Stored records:
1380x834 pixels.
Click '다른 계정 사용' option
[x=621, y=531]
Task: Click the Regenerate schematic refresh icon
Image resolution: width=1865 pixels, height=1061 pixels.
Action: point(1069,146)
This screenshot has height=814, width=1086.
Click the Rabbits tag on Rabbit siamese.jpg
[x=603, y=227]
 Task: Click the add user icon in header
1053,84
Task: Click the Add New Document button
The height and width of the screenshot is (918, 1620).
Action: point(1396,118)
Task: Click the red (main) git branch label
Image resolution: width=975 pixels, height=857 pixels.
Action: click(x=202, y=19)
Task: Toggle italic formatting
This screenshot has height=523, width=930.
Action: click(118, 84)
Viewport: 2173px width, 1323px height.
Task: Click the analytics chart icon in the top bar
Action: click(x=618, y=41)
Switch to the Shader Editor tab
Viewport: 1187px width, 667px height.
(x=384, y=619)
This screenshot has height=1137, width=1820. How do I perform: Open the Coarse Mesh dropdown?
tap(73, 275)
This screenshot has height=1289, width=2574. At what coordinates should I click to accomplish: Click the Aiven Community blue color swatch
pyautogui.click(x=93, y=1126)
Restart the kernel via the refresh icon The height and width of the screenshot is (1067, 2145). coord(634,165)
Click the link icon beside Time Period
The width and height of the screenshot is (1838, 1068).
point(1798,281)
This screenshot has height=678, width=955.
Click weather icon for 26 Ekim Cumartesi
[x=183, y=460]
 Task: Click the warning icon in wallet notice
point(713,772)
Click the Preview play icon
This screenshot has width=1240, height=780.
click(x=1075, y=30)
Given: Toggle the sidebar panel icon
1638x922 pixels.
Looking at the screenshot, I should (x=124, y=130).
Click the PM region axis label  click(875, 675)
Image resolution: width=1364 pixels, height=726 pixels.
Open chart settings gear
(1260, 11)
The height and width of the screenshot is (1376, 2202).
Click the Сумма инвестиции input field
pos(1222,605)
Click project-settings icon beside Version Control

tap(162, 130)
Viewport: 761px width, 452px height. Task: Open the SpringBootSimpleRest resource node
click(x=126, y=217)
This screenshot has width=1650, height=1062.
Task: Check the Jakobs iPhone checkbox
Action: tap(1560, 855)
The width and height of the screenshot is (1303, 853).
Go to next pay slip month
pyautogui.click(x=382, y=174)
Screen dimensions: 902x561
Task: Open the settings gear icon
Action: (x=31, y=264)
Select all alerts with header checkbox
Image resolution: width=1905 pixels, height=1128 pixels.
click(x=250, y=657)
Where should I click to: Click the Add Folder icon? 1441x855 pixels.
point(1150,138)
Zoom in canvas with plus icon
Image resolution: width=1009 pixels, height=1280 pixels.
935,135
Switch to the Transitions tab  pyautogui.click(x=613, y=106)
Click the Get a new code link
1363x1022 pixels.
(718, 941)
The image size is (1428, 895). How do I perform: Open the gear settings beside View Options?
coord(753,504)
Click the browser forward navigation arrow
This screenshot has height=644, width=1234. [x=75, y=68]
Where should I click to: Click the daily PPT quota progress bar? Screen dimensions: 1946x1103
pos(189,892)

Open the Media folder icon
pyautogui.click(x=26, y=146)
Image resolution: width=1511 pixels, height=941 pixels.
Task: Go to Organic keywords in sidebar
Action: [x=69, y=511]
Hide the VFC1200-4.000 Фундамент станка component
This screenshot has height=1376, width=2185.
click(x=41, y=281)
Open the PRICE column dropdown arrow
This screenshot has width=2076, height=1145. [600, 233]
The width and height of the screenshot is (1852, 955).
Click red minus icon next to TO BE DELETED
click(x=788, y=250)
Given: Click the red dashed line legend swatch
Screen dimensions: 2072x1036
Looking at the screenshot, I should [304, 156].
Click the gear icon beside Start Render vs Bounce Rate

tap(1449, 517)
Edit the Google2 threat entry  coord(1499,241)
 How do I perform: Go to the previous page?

## Instructions to follow
The required output is every line above from the one with "Viewport: 761px width, 452px" down to the one with "The width and height of the screenshot is (1303, 853).", restated word for word, ends included.

## Completed task
Viewport: 761px width, 452px height. Task: Open the SpringBootSimpleRest resource node
click(x=126, y=217)
This screenshot has width=1650, height=1062.
Task: Check the Jakobs iPhone checkbox
Action: tap(1560, 855)
The width and height of the screenshot is (1303, 853).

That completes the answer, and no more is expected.